* ТЕКСТ ДЛЯ ЧТЕНИЯ *
Но идея, что большие числа якобы требуют объяснения, укоренилась 62. В 1937 году Поль Дирак заметил, что возраст Вселенной, деленный на время преодоления светом радиуса атома водорода, приблизительно равен 6 × 1039. Примерно таково же и отношение сил электрического и гравитационного взаимодействий между электроном и протоном, равное 2,3 × 1039. Не точно такое же, да, но довольно близкое, поэтому Дирак допустил, что эти числа имеют одинаковое происхождение. И что не только эти числа должны быть связаны, а «любые два очень больших безразмерных числа, встречающиеся в Природе, связаны между собой простым математическим соотношением, в котором коэффициенты определяются порядком величины[49]».

Это утверждение стали называть гипотезой больших чисел Дирака.

Однако в своей игре с числами Дирак использовал константу, которая вообще-то константой не является, – возраст Вселенной. Это значит, что для сохранения постулированного равенства другие постоянные природы тоже должны изменяться с течением времени. В результате возник вал следствий, касающихся формирования структур во Вселенной, который привел гипотезу к несовместимости с наблюдениями 63.

В применении к конкретным величинам, которые он выбрал, гипотеза больших чисел Дирака сегодня не считается принципиально важной. Однако суть его идеи – что большие числа требуют объяснения или оно по крайней мере желательно, если несколько чисел имеют общее происхождение, – до сих пор активно используется. Так, физики заметили, что появление подозрительно больших или маленьких чисел может выдавать присутствие новых, доселе не учтенных эффектов. Это укрепило веру физиков в то, что тонкая настройка служит ярким маяком, сигнализирующим о необходимости пересмотра и переработки.

Логика аргументов о естественности напоминает попытку предсказать сюжет длинного сериала: если главный герой – в нашем случае естественность – в беде, он точно выживет, поэтому обязательно должно произойти что-то, что выправит кажущуюся безнадежной ситуацию.

В неквантованной электродинамике, например, масса электрона неестественно мала. Это потому, что электрон создает электрическое поле и энергия поля должна вносить большой (а точнее, бесконечный) вклад в его массу. Чтобы избавиться от этой «энергии самовоздействия», потребовалось бы тонко настраивать математику, а это некрасиво. И вот он, наш герой – естественность, – запертый в горящем здании. Если расчет верен, герой погибнет.

Но расчет неверен, поскольку пренебрегает квантовыми эффектами. А с их учетом электрон оказывается окруженным парами виртуальных частиц, которые рождаются и аннигилируют, не становясь непосредственно регистрируемыми. Однако же они вносят непрямой вклад, устраняющий «самовоздействующие» дефекты неквантованной теории. Малость массы электрона, таким образом, «естественна» в квантовой электродинамике[50]. Наш герой спрыгивает с крыши и приземляется в мусорный контейнер, целым и невредимым.

* ВАША ЗАДАЧА *
Выпишите дословно фрагмент текста о гипотезе больших чисел Дирака от слов «В применении к» до слов «кажущуюся безнадежной ситуацию.». Данные здесь не понадобятся.

* СОБРАННЫЕ ДАННЫЕ *
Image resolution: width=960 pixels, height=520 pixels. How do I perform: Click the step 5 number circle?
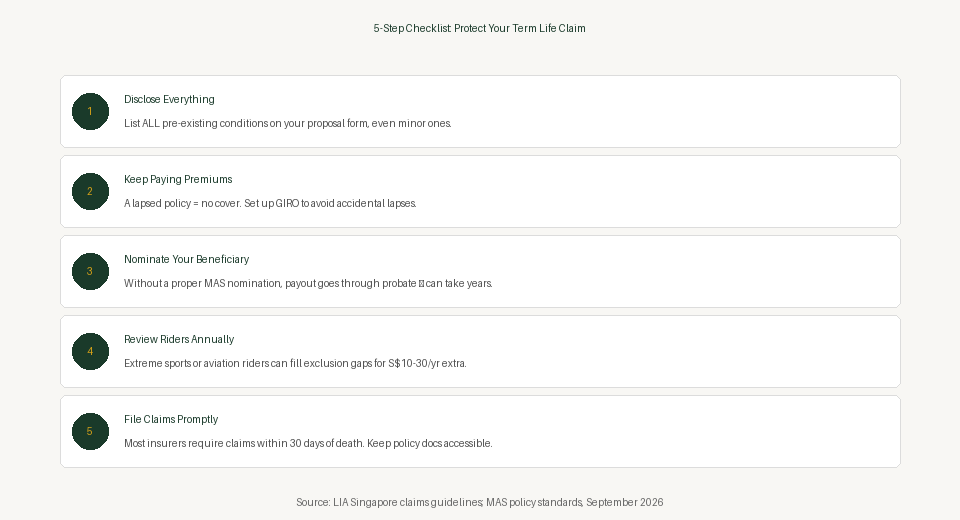pos(90,432)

* ВЫПОЛНЕННОЕ ЗАДАНИЕ *
В применении к конкретным величинам, которые он выбрал, гипотеза больших чисел Дирака сегодня не считается принципиально важной. Однако суть его идеи – что большие числа требуют объяснения или оно по крайней мере желательно, если несколько чисел имеют общее происхождение, – до сих пор активно используется. Так, физики заметили, что появление подозрительно больших или маленьких чисел может выдавать присутствие новых, доселе не учтенных эффектов. Это укрепило веру физиков в то, что тонкая настройка служит ярким маяком, сигнализирующим о необходимости пересмотра и переработки.

Логика аргументов о естественности напоминает попытку предсказать сюжет длинного сериала: если главный герой – в нашем случае естественность – в беде, он точно выживет, поэтому обязательно должно произойти что-то, что выправит кажущуюся безнадежной ситуацию.